**What to produce:** Beginning with the line that holds "Viewport: 337px width, 309px" and ending with the last line of the entries, please output each line exactly, apart from any pictures.

═════ Data extracts

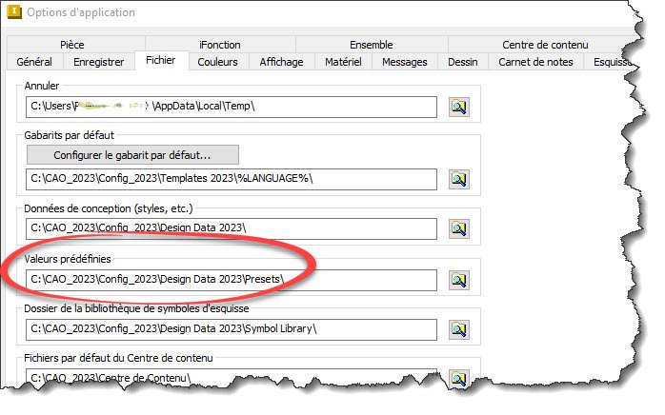Select the Ensemble tab

click(x=371, y=44)
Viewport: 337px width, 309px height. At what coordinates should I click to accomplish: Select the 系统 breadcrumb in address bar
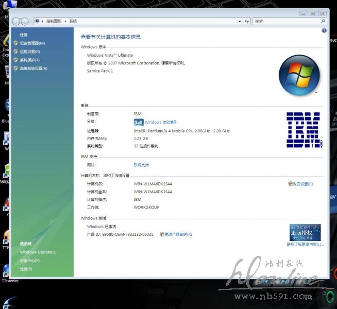(73, 21)
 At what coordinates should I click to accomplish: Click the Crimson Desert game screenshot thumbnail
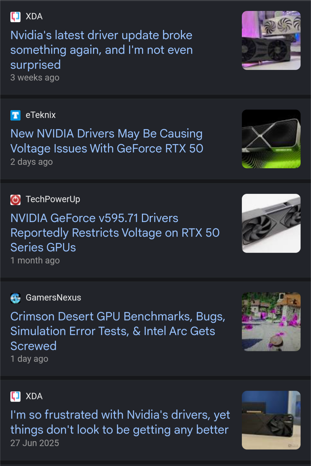(271, 322)
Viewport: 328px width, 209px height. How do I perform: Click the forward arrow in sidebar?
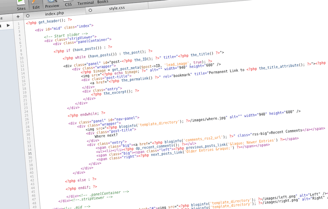8,25
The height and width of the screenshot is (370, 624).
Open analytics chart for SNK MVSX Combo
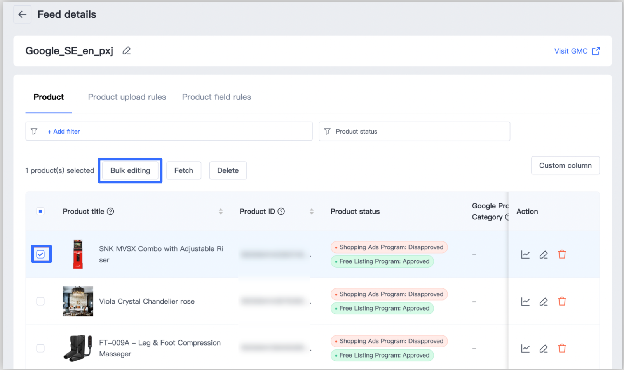pyautogui.click(x=525, y=255)
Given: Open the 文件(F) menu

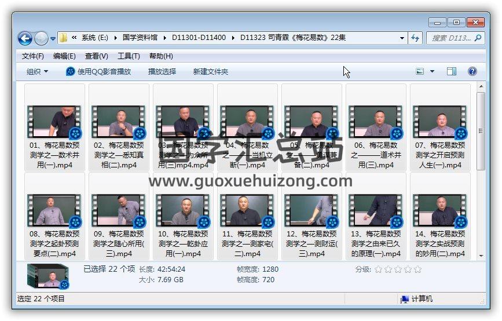Looking at the screenshot, I should (33, 56).
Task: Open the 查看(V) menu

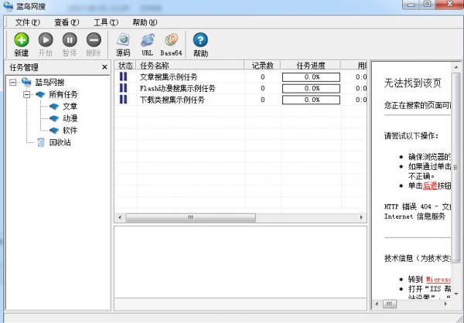Action: pos(67,22)
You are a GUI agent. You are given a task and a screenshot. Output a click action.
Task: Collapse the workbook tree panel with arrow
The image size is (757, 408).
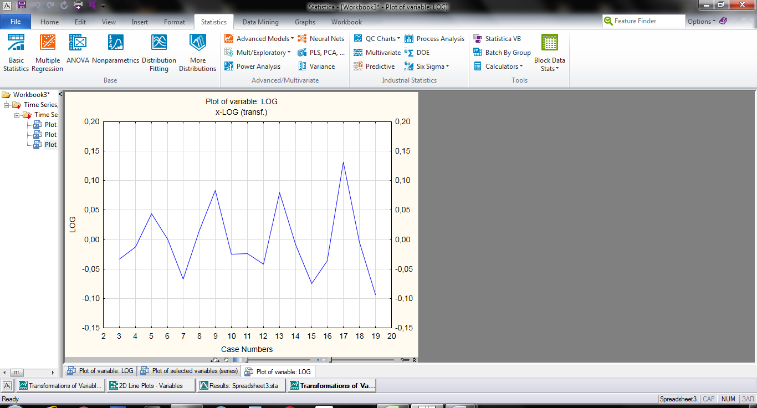(x=60, y=94)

══════════

**The completed task:**
Viewport: 337px width, 309px height. At what coordinates should I click to accomplish: Select the 系统 breadcrumb in address bar
(73, 21)
 At what coordinates should I click to accomplish: Click the Crimson Desert game screenshot thumbnail
(271, 322)
Viewport: 328px width, 209px height. How do I perform: Click the forward arrow in sidebar?
8,25
The height and width of the screenshot is (370, 624).
Open analytics chart for SNK MVSX Combo
pyautogui.click(x=525, y=255)
Given: Open the 文件(F) menu

Looking at the screenshot, I should (33, 56).
Task: Open the 查看(V) menu

Action: pos(67,22)
You are a GUI agent. You are given a task and a screenshot. Output a click action.
Task: Collapse the workbook tree panel with arrow
The image size is (757, 408).
(x=60, y=94)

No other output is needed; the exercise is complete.